Так или иначе, делать мне в столовой тоже было нечего, и, попрощавшись, я направился к себе и лег спать. Но мне не спалось. Луна светила так ярко, из джунглей доносилось такое благоухание, тишина была такой звонкой! Я долго ворочался в постели, в голове беспорядочно теснились всевозможные образы, и в каждом из них мне виделась рыжеволосая голова Хельги.
И вдруг я услышал ее голос.
В первый момент мне показалось, что он звучит только в моем полусонном мозгу, но нет, он был отчетлив, вполне реален и проникал в окно со двора этот глубокий, чуть хрипловатый голос.
- Удивительно, что такой умный и сильный мужчина, как вы, Агвилла, согласился провести столько лет отшельником, вдали от мира, радостей жизни, людей... Не ведая любви. Вы обокрали собственную молодость...
- Я так не думаю, - шепотом отвечал Агвилла. - Все эти годы я жил полнокровной, очень интенсивной жизнью. У меня была великая цель, была борьба. И, кроме того, меня удерживала здесь клятва, данная отцу.
- Никакая клятва не может заставить человека пожертвовать собой ради чего-то, что давно кануло в вечность!
- А вы, Хельга, разве вы не жертвуете собой ради своих идеалов?
- Я - дело другое. - Готов поклясться, в голосе Хельги звучали нотки печали! - Я веду борьбу за совершенно конкретные цели, во имя справедливости. За свержение тиранов.
- Я тоже ненавижу тиранию.
- В таком случае вы должны вступить в наше братство. - Она засмеялась. Ведь своей цели вы уже достигли.
- Да.
- А что дальше?
- Дальше? Не знаю... Надо жить.
- Без ненависти? Без жажды мести? Без новой цели?
- Наверно, это будет нелегко. Двадцать с лишним лет я жил и работал, подхлестываемый одним - единственным желанием. Двадцать с лишним лет я не занимался ничем, кроме энергана. Но сейчас мне предстоит другая работа, причем трудная. Располагая богатствами "Альбатроса", мы должны возродить Кампо Верде и Теоктан, превратить пустыни в сады. Да, работы предстоит много... - Он помолчал. - Знаете, Хельга, Искров однажды спросил меня, кем бы я хотел стать, если бы не был химиком. Я ответил: "Художником или кинооператором". Это была шутка, конечно, но, поверьте, будь у меня такая возможность, я бы завтра же бросил химию, гремучий песок, энерган... И посвятил себя какому-нибудь скромному занятию. Пахал бы землю, например, как мой дед, поселился бы в возрожденном Кампо Верде, взращивал бы какао, кукурузу, цветы...
- Один?
- Почему один? Женился бы, завел детей. Я уж не так молод...

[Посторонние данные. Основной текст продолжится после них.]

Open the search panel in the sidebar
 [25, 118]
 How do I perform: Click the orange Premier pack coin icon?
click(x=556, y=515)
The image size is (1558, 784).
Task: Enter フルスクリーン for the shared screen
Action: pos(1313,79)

- Завидую той, кто станет твоей женой.
Агвилла промолчал. Я почти воочию видел зеленые глаза женщины, обволакивавшие его своим гипнотическим сиянием. Паутина опутывала его все крепче, но он не чувствовал этого, не понимал...
- Хельга... - прошептал он.
- Да?
Агвилла снова затих.
- Хельга, быть может, в Кампо Верде найдется местечко и для тебя? немного погодя, сказал он. - В белом домике с зелеными дверями и окнами, с колодцем во дворе?
- Как в твоем фильме?
- Да... Тебе это покажется странным, но такой дом и красивая любящая женщина в нем - для меня цель даже более высокая, чем победа над "Альбатросом". Об этом я мечтал всю жизнь.